The YAK-15 is now complete and has begun it's glittering career as a dust gatherer on a shelf.  It was a kit I build for the sake of doing so as I think it is an interesting aeroplane.  One of the earlier postwar (1946) jet aircraft, it is basically a YAK-3 airframe with the piston engine replaced with a copy of a Junkers Jumo 004 jet engine.  Although this sounds (and looks) like a bit of a lash-up, given that the YAK-3 was a pretty good aircraft and that the 004 was the engine used in the Me-262 it could all have been a lot worse.
I used one of the two sets of numbers which came with the kit, but binned the red stars (the printing was somewhat vague...) and replaced them with some I had in stock.
280 YAK-15 were built and it's main use was to facilitate pilot conversion training - a task no doubt eased by the familiar layout  and landing gear.


Robert (Bob) Cordery said...


A very nice model of a querky aircraft. One wonders how it might have fared against British or US fighters had the Cold War turned hot in the late 1940s.

All the best,


Paul said...

Top class work Tim! I like the Saab 29 which looks similar, but seems much more grunty.

Tim Gow said...

Hmm... There's a game in there somewhere. Oh no!

Tim Gow said...

The Saab 29 appeared a few years later and looks a lot chunkier. But as a Saab (car!) driver I may be biased.
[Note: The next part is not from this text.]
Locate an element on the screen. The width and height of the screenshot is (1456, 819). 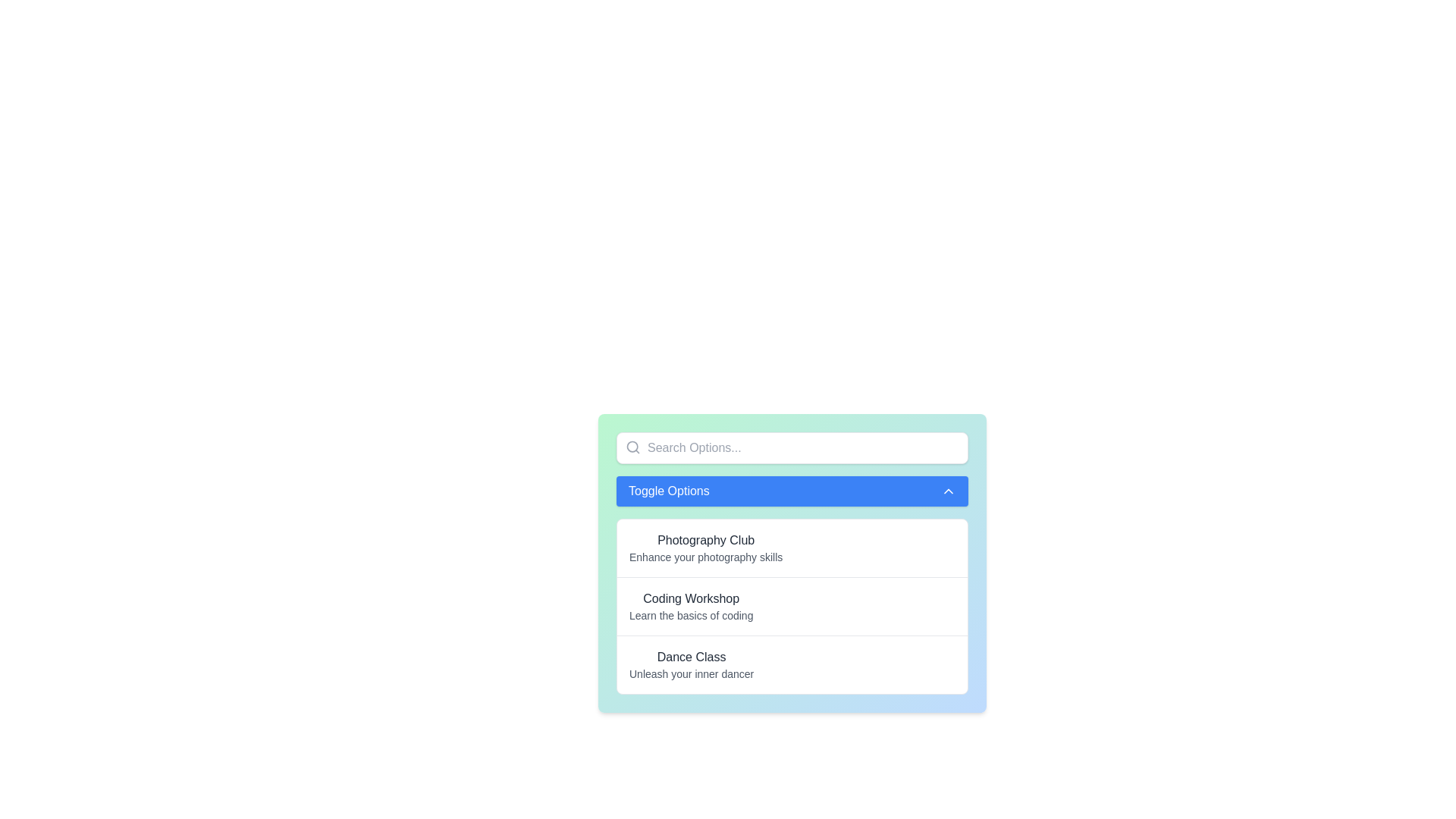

Interestingly, apart from the YAK-15, the only other jet converted from a prop-driven aircraft to see service was the Saab 21R of 1947.

Don M said...

Very Nice work Tim.

Not too long ago I watched an interesting tv show on how US intelligence stole one of these from Bulgaria and brought it back put it together tested it, disassembled it, then returned it!

Tim Gow said...

Don M
Mine wasn't stolen in Bulgaria but (somewhat less glamorously) bought in Telford. I hope the US intel guys had an easier job getting the canopy to fit!

west1871 said...

Great job Tim, I love a good Ruskie plane.Cracking job.

Cheers Rich.

Tim Gow said...

West 1871
Thanks Rich - I can assure you it looks a lot better in the photos than in reality!

Conrad Kinch said...

It just occurred to me Tim, what do you do with all these planes?